The Rough Rock Demonstration School was the brainchild of Robert Roessel, a bilagáana educator from St. Louis, Mo., who came to the reservation in 1950 and was shocked by the cultural insensitivity of the BIA boarding schools.
Roessel thought the Navajo deserved the same rights as other parents -- to elect a local school board that would govern the school and hire its administrators. He also thought subjects like English and math should be taught alongside Navajo language and culture, including horsemanship, traditional medicine and crafts like silversmithing.
He persuaded the BIA to instigate Rough Rock Demonstration School in 1966 -- a bilingual, bicultural school governed by a five-member board, later expanded to seven.
The first board, in Roessel's own words, "didn't have five years of formal education between them."
"It was amazing," said Yazzie, a current board member, "what those seven people with no education were able to accomplish. They're heroes to us."
The school, said Dick, set an example throughout the Navajo Nation and the land.
"Other Indian tribes were coming to us, even other countries," he said. "We were the first contract school."
The school continues to this day its emphasis on language and culture; last week its students took second place in every category at Rock Point Community School's annual song and dance competition except for corn grinding, in which they placed first.
Between the school and Rough Rock's isolation, said Candace Bia, a young clerk at the venerable Rough Rock Trading Post, a lot of young people like her are fluent in Navajo. Other traditions survive; because of the school's horsemanship program, Bia said, Rough Rock has one of the few trading posts that still has a hitching post.
"When the horsemanship program was going," she said, the kids would ride here and tie up their horses, just like the old days."
Horses are huge here. Rough Rock has produced some of the best Indian cowboys around, and when the Indian National Finals Rodeo rolls around, practically the whole chapter packs up and travels to Las Vegas, Yazzie said.
"One time I counted five trucks that came to this community" as rodeo prizes, she added proudly.
Other local legends include the literal kind. Locals avoid the odd little knob known as Cone Hill; the story is that climbing it will strike you blind.
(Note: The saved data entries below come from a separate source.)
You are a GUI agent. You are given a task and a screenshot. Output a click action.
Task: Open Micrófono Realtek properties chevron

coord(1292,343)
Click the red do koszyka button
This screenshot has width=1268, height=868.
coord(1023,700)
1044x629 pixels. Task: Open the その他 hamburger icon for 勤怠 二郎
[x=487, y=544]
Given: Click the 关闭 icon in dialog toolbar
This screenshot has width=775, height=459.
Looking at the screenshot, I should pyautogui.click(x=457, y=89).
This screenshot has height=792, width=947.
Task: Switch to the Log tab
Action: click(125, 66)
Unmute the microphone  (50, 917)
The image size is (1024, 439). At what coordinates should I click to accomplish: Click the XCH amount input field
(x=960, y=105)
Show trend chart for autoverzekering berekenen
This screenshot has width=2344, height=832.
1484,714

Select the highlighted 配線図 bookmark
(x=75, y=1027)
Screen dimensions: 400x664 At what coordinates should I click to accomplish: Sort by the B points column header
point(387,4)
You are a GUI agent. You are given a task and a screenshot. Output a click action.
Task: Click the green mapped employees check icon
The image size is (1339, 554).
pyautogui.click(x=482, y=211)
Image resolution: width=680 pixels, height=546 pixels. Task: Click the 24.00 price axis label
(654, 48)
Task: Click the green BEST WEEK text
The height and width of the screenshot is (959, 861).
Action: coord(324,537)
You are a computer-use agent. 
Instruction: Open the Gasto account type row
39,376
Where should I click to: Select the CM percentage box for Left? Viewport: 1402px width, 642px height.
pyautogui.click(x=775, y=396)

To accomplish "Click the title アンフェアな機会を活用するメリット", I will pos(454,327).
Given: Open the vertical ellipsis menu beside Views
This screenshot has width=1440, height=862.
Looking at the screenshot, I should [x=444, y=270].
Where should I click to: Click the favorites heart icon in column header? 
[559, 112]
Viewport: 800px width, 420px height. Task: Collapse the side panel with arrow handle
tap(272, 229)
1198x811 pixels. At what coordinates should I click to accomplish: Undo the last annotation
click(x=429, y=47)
A huge landslide on Black Mesa reportedly warned the populace of the Long Walk.
"It happened about a year or two before the Long Walk," Dick recalls hearing from his elders. "The medicine men said it meant something bad was coming for the Navajo people."
Some people, said Dick, started storing food in caves near the top of Black Mesa, and were able to hide out when the cavalry came for the Diné in 1864.
If Rough Rock is bogged in bickering now, it has a proud legacy it can always look back on.
Yazzie believes the chapter can retrieve its former glory if it can just hang on.
The chapter has a lot of irons in the fire in spite of the slow flow of funds: a new water line should assure everyone has running water by next year; bathroom additions are in the works and some BIA roads are on the list to be paved or surfaced.
Rough Rock is hoping to withdraw land for a convenience store/laudromat/gas station on Navajo Route 59, and is considering putting up fencing along the road to reduce livestock-car collisions.
"In our Navajo way," she said, "we know life can't always be good. You have to keep going even though it's good or bad. You don't just give up."